By the time we made camp that night we were too exhausted from the forced miles and the heat and the events of the day to do anything but care for the animals and fall onto our pallets spread on the ground near the wagon. We had not made the next water hole because of the delay, but we carried enough water to tide us over. I was too tired to eat, but I roused enough to feed Nils on leftovers from dinner and to strain Molly's milk into the milk crock. I gave the girl a cup of the fresh, warm milk and some more bread. She downed them both with a contained eagerness as though still starved. Looking at her slender shaking wrists and the dark hollows of her face, I wondered how long she had been so hungry.
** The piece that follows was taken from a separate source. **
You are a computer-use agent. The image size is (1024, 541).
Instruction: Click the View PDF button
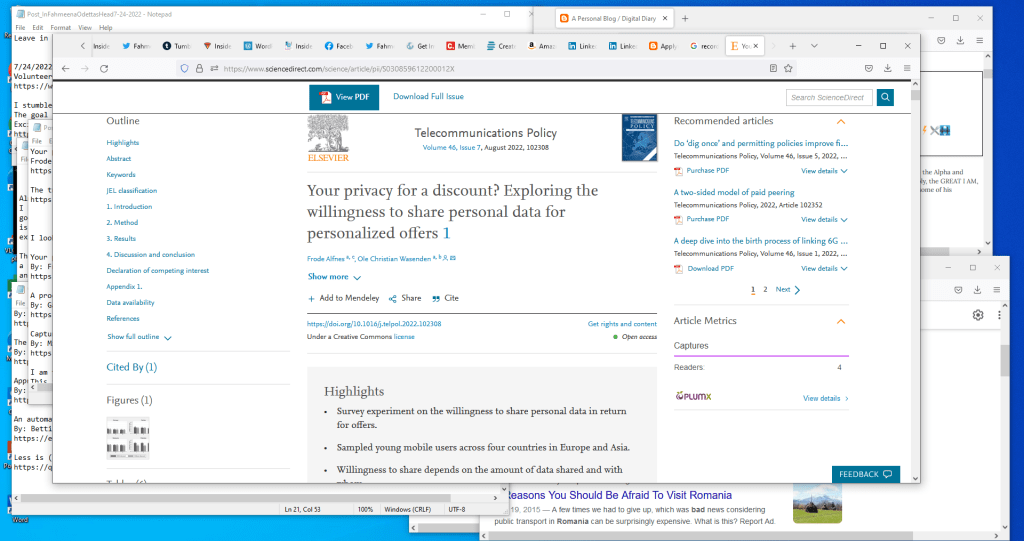344,97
We all slept heavily under the star-clustered sky, hut I was awakened somewhere in the shivery coolness of the night and reached to be sure the girl was covered. She was sitting up on the pallet, legs crossed tailor-fashion, looking up at the sky. I could see the turning of her head as she scanned the whole sky, back and forth, around and around, from zenith to horizon. Then she straightened slowly back down onto the quilt with an audible sigh.

I looked at the sky, too. It was spectacular with the stars of a moonless night here in the region of mountains and plains, but what had she been looking for? Perhaps she had just been enjoying being alive and able, still, to see the stars.

We started on again, very early, and made the next watering place while the shadows were still long with dawn.

"The wagons were here," said Nils, "night before last, I guess."

"What wagons?" I asked, pausing in my dipping of water.

"We've been in their tracks ever since the flat back there," said Nils. "Two light wagons and several riders."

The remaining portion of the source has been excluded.